I've never been a coffee drinker. (Or a tea drinker for that matter, but that's a different story… featuring the monsoons, masala chai and hot kandha bhajiyas). Growing up, tea was a part of breakfast and was defined – in my mind at least – as the default beverage to dunk your bread-and-butter/jam/roastbeef* in. Coffee replaced tea once a month or so, just to break the monotony for a day. Now, this coffee was always instant - Nescafe types, au lait and with sugar. Studying for standard X and XII exams, while others used coffee to stay up late, I actually opted for a Thums Up. I don’t think anyone really believed it was helping… but I had a right to be pampered… and I liked Thums Up. Working in India and the US, I never cared for coffee. Except on my first job, where tea/coffee coupons were slimily baked into my salary package and I felt obliged to drink up. The bloody coupons were probably half my salary anyways.

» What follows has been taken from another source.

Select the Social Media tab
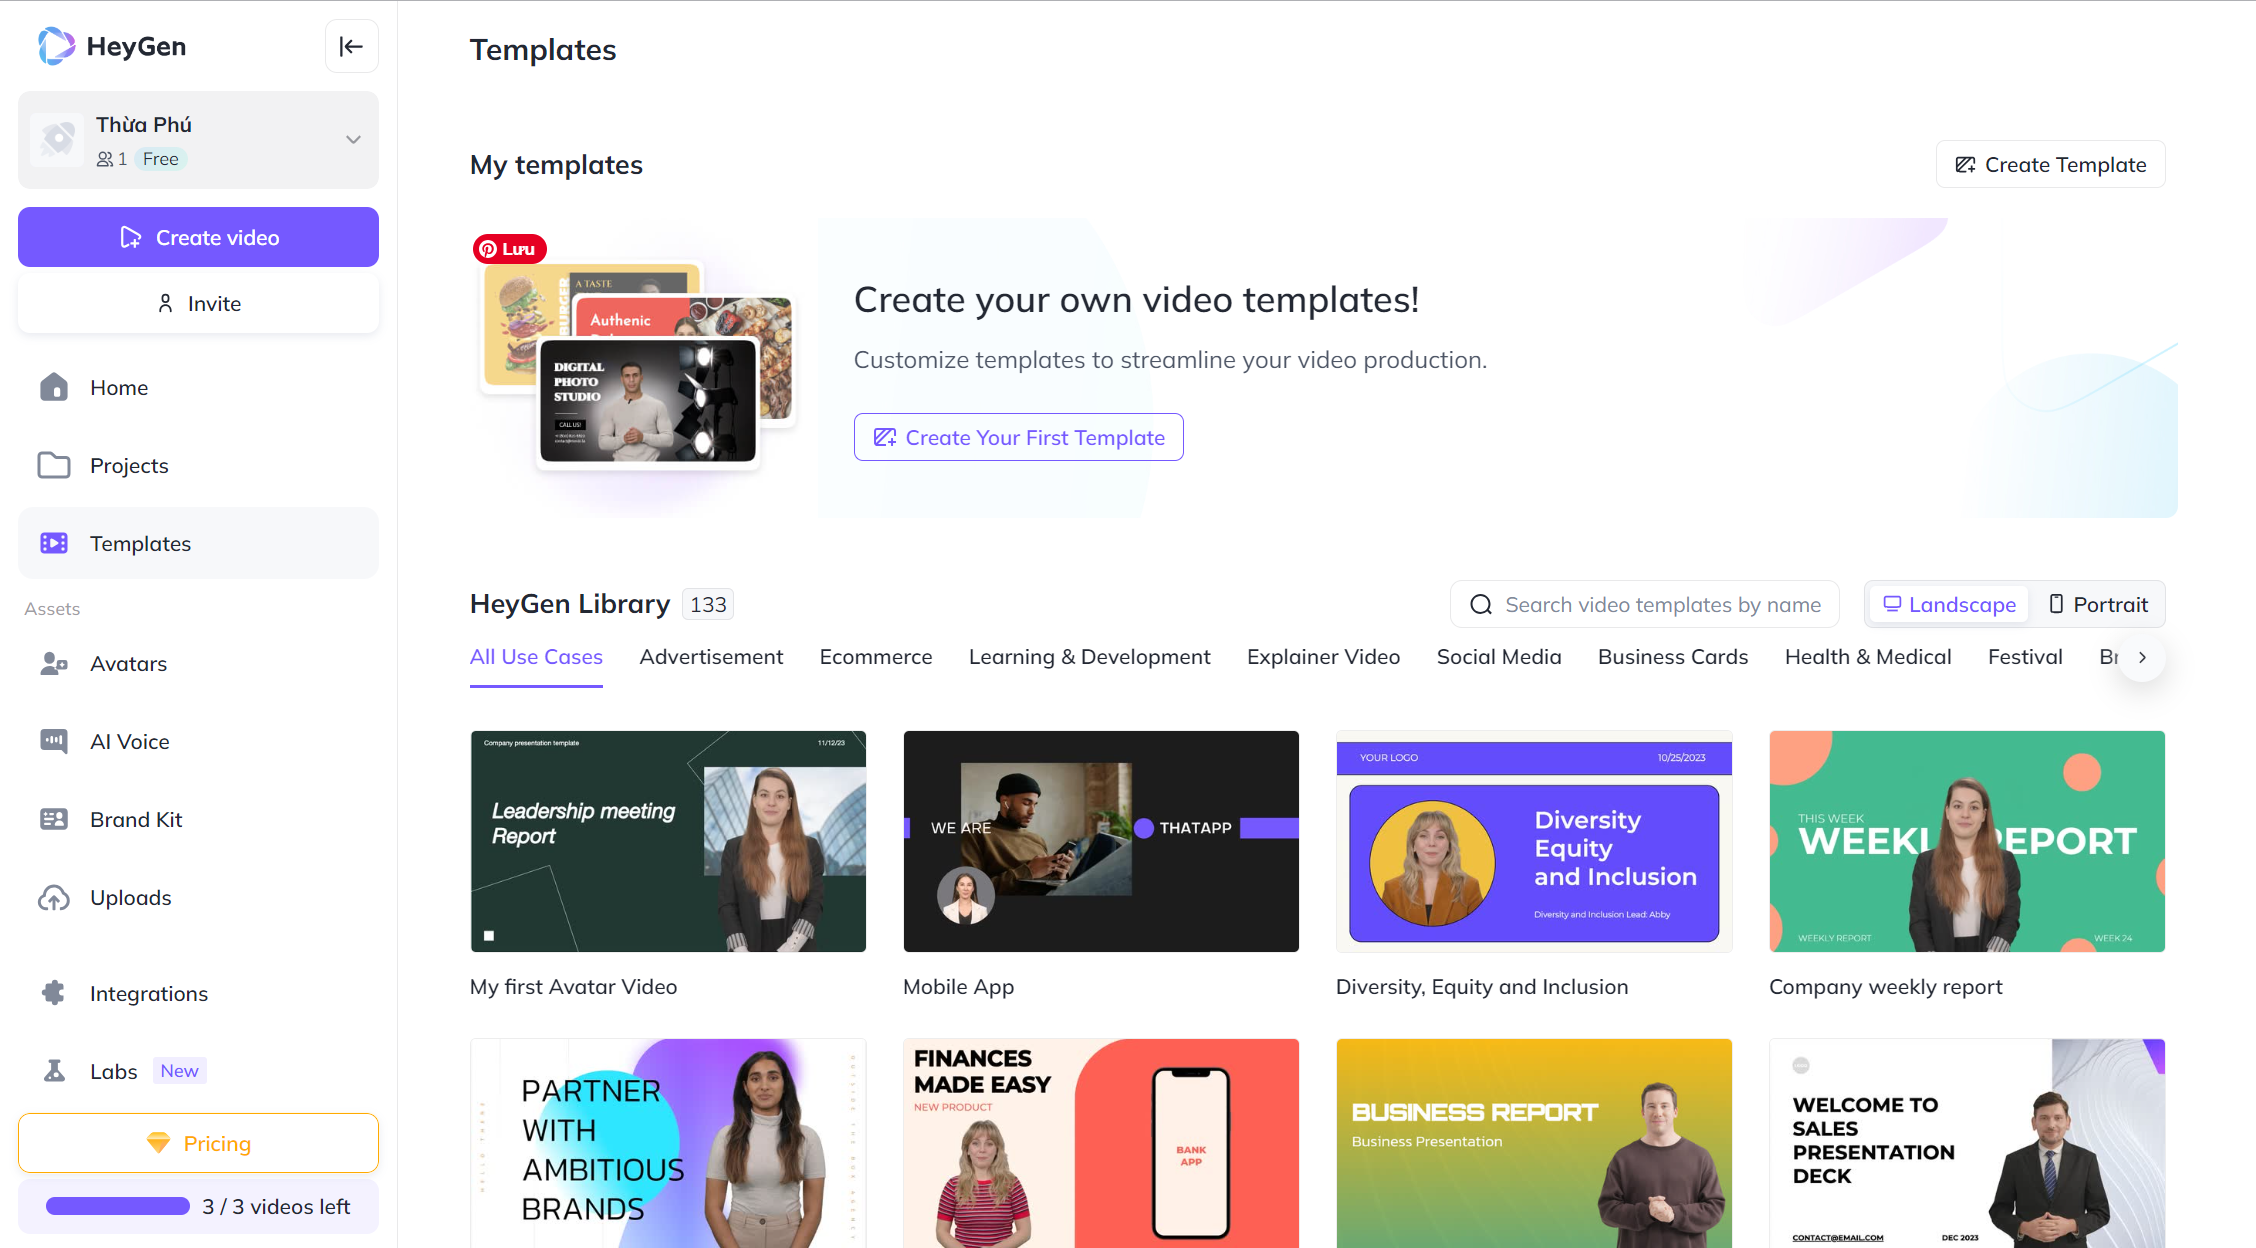This screenshot has width=2256, height=1248. [x=1498, y=658]
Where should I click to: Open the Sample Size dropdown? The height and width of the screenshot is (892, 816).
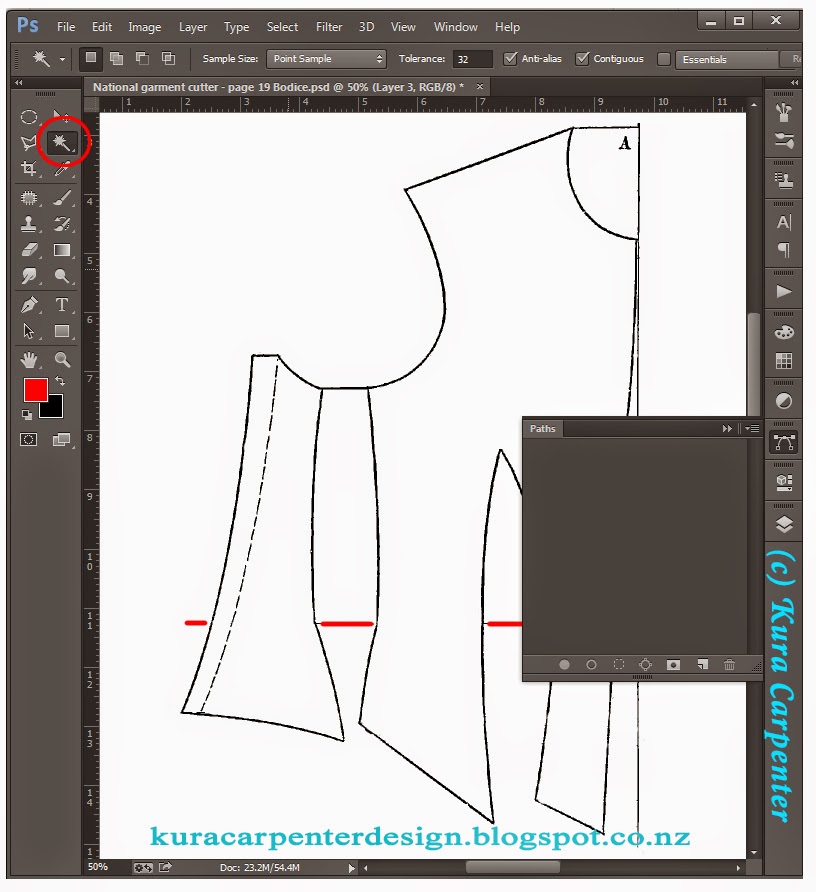click(x=325, y=59)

So it’s been established that I’ve neither felt the need nor understood the fascination for the drink. Cut to Sydney, winter of 2007, and perceptions start to change. Nothing dramatic. I still don’t need one, but the social aspect of meeting over a cuppa is pretty neat. I’m quite taken up with the idea of enjoying a leisurely conversation in a tiny café, outdoors preferred, banana muffin optional. Or a short walk, in the middle of the ‘slothy’ part of the afternoon, to grab one with a colleague – no better way to keep your pulse on who’s banging whom in the office. Well, maybe a drink at the pub after work might beat a coffee. But not by much.
Coffee’s also taken more seriously in Sydney than in other places I’ve lived in. Which isn’t saying much considering I’ve only lived in Bombay and a couple of cities in the US. Still. Here, a coffee machine in the office is a gleaming, complex piece of machinery that I couldn’t hope to master. Nor do I want to. It takes you, like, two hours to make yourself a cup; it’s easier to befriend the two or three baristas on the floor that can brew the perfect cup. In the US office, the coffee machine is a percolator that spits out mud-water. The Indian office has a machine with buttons labelled “Cappucino”, “Mochachino”, “Strawberry Milk”, and “Tomato Soup”. It uses powdered milk – ‘nuf said. In the US, coffee’s a toss-up between Starbucks, Dunkin’ Donuts and McDonald’s. Blah! In Sydney, there are loads of coffee franchises, most folks have their favourite café and Starbucks is the pariah of the coffee-drinking world. What’s more: a coffee’s reasonably priced (compared to the … ummm… rest of the commodity spectrum).
I wrote all of this up after a flat-white with my cubicle-mate. And as I near the end, I’m reminded that coffee also totally kills my appetite, leaving me with the suspicion that it’s burning holes in my stomach. But boy was the office gossip worth it!
*Yes, I have been known to dunk my bread-and-roastbeef sandwiches in tea. It’s delicious. Get over it!